At the age of 21, on the eve of a trip to Latin America to complete her senior thesis, Kristen discovered jazz. A friend brought Kristen a recording of Ella Fitzgerald performing live in Berlin, and it would change the course of her life. “I’ll never forget that moment”, Kristen says now. “I remember where I was sitting, what I was wearing, the color of the walls. It was as if every sense in me had awakened. It was clear that I’d finally found what I’d been looking for. This music was grounded in improvisation, something I’d been doing my whole life in one form or another, and I loved that in-the-moment collaboration that happened on stage between musicians. That was it for me, honestly. I never looked back.”

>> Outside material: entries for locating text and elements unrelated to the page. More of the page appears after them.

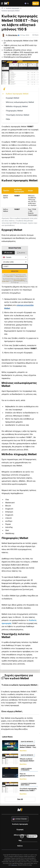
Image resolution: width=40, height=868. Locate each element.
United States (21, 819)
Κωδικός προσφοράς (20, 824)
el (28, 3)
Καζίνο (20, 846)
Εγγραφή (20, 829)
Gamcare (14, 865)
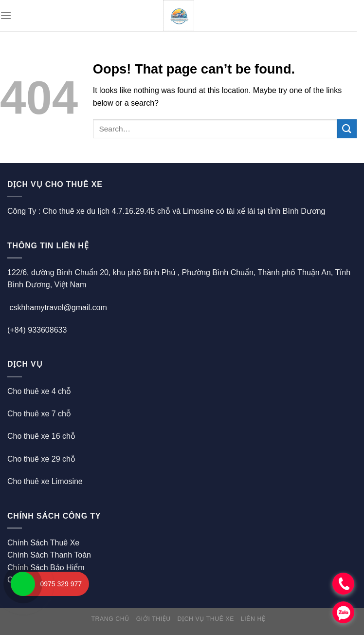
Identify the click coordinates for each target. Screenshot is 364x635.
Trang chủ (110, 619)
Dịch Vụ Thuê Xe (206, 619)
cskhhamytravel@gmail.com (58, 307)
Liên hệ (253, 619)
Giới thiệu (153, 619)
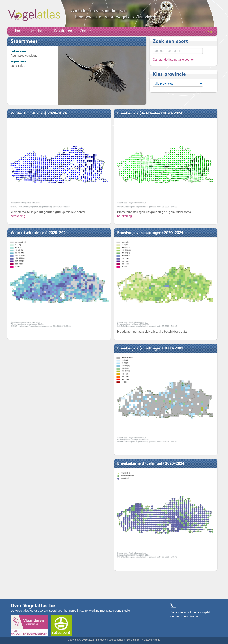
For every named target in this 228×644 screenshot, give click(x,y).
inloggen (210, 31)
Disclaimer (133, 640)
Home (18, 31)
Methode (39, 31)
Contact (86, 31)
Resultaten (63, 31)
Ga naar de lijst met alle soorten (174, 60)
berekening (18, 216)
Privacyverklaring (150, 640)
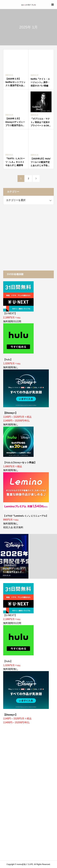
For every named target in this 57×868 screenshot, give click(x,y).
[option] (14, 556)
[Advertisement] (28, 238)
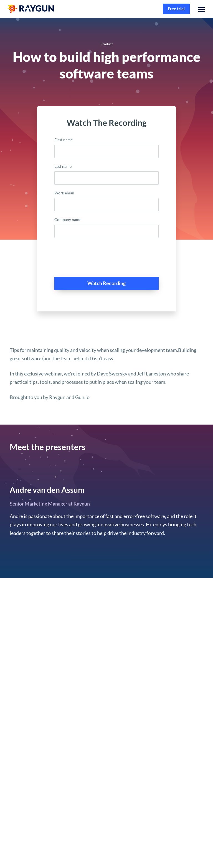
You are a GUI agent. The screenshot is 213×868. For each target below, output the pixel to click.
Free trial (176, 8)
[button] (201, 9)
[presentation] (96, 259)
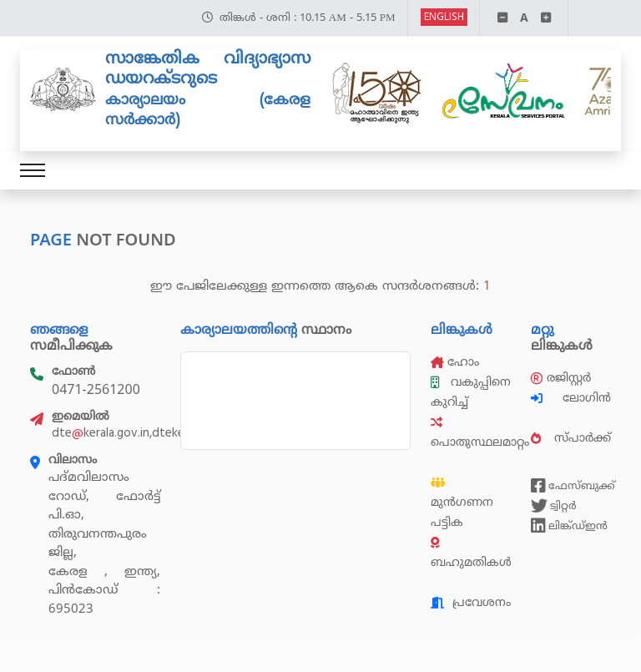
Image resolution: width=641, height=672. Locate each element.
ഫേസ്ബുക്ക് (571, 486)
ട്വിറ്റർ (553, 506)
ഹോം (455, 361)
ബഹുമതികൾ (471, 553)
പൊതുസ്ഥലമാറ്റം (480, 433)
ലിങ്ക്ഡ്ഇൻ (569, 526)
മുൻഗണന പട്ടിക (462, 503)
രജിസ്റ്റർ (561, 377)
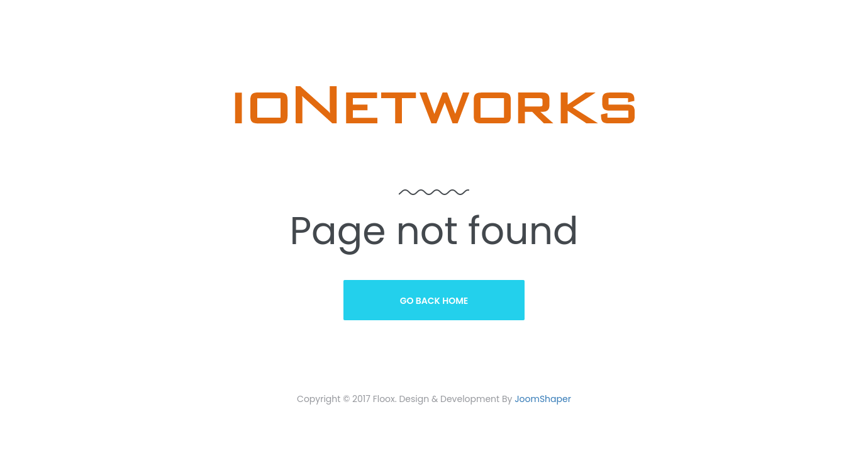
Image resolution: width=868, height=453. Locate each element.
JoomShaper (543, 399)
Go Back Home (434, 301)
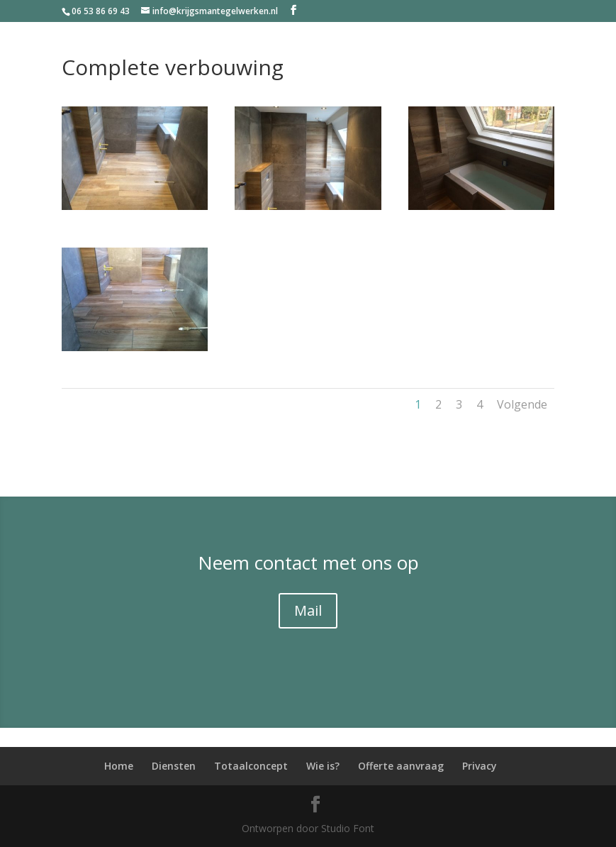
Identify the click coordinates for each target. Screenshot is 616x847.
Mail (308, 610)
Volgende (522, 404)
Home (118, 765)
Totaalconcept (251, 765)
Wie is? (323, 765)
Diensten (174, 765)
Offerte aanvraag (401, 765)
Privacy (479, 765)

Kristen formed a quintet and began performing in clubs all over Northern California. Over time, she developed a following. She performed in clubs and festivals all over the United States. She toured extensively in Japan and Europe, dazzling audiences with her intense musicality and charisma. She shared the stage with such jazz greats as Stanley Clarke and George Duke, Joe Williams, Marlena Shaw and Craig Chaquico. Her first recording, Transatlantic Connection, a collaboration with bassist Bootza Necak, garnered stellar reviews. But even as this recording broadened Kristen’s audience, she was becoming disillusioned with the “business” side of music. Not long after, she decided to take a break from performing to, among other things, raise a family.
As it turned out, she did not stay away forever. She got back into performing when trombonist Ron Cuhna asked her to join his All Star Big Band and Jazz Orchestra. Since then, Kristen has returned to music with a vengeance, delighting audiences with her magnetic stage presence and soulful, swinging style. Legendary drummer and producer Bud Spangler says this of Kristen: “What I love most about Kristen is that no one sounds quite like her. You can hear the influence of Ella, for sure, but also of Betty Carter, Ernestine Anderson and Diana Krall – sometimes even Luther Vandross. She’s a soulful artist who just lights up a stage with her energy and fire. She’s at a place in her life when she knows who she is, both personally and musically, and you can feel that when you listen to her. She’s found her unique voice, full of compassion and insight. And let me tell you, she swings her ass off! This woman needs to be heard.”
Kristen’s long-awaited second recording, Double Time, is due out this spring. Produced by Spangler and featuring an all-star cast including pianist Joe Gilman, bassist John Wiitala, guitarist Steve Homan and trumpeter Tom Peron, this inspired collection should ensure Kristen a broad audience for years to come. It’s about time.